• _TASK REQUIREMENTS_: Two lines in the data below mark the range: the one with "Privacy Policy Active" and the one with "[combobox] (111, 1008)". Return both, along with every line between them, exactly.

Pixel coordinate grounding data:
⁂

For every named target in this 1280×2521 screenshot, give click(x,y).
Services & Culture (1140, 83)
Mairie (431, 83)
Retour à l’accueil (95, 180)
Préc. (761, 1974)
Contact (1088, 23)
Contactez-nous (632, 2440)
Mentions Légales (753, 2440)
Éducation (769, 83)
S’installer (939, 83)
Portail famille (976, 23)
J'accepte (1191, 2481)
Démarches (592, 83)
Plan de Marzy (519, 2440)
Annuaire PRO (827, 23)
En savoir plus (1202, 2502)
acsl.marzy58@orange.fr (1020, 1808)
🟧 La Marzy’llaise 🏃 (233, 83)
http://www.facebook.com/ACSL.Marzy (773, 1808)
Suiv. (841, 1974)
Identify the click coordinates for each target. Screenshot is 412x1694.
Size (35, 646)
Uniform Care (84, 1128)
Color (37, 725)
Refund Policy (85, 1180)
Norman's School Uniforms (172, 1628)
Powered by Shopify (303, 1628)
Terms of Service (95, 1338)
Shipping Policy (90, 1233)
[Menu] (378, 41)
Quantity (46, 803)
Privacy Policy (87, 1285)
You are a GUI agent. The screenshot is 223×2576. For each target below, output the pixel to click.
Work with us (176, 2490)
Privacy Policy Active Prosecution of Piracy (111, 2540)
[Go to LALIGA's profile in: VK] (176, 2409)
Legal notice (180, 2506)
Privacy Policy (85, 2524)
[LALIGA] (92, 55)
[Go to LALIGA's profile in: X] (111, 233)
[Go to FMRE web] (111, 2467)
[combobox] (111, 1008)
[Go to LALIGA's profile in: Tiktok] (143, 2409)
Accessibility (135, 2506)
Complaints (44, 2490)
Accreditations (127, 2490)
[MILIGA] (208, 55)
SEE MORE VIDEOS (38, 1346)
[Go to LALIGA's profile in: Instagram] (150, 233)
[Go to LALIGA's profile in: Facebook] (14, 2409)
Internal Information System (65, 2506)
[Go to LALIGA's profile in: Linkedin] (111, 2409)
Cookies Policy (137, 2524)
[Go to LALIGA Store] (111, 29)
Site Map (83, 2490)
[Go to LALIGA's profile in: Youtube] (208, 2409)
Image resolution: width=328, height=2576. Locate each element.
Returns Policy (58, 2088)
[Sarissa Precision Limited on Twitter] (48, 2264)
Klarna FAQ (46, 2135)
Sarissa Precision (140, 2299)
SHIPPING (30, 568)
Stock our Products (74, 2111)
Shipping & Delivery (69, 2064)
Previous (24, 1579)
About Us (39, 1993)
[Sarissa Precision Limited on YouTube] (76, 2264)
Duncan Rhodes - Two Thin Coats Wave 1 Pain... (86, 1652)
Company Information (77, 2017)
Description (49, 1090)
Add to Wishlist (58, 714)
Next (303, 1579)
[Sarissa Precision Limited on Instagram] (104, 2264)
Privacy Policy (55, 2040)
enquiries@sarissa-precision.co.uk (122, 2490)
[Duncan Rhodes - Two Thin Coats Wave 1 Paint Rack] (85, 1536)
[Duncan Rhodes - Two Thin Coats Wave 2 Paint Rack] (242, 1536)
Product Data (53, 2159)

⁂

• _RESULT_:
Privacy Policy Active Prosecution of Piracy (111, 2540)
[Go to LALIGA's profile in: VK] (176, 2409)
Legal notice (180, 2506)
Privacy Policy (85, 2524)
[LALIGA] (92, 55)
[Go to LALIGA's profile in: X] (111, 233)
[Go to FMRE web] (111, 2467)
[combobox] (111, 1008)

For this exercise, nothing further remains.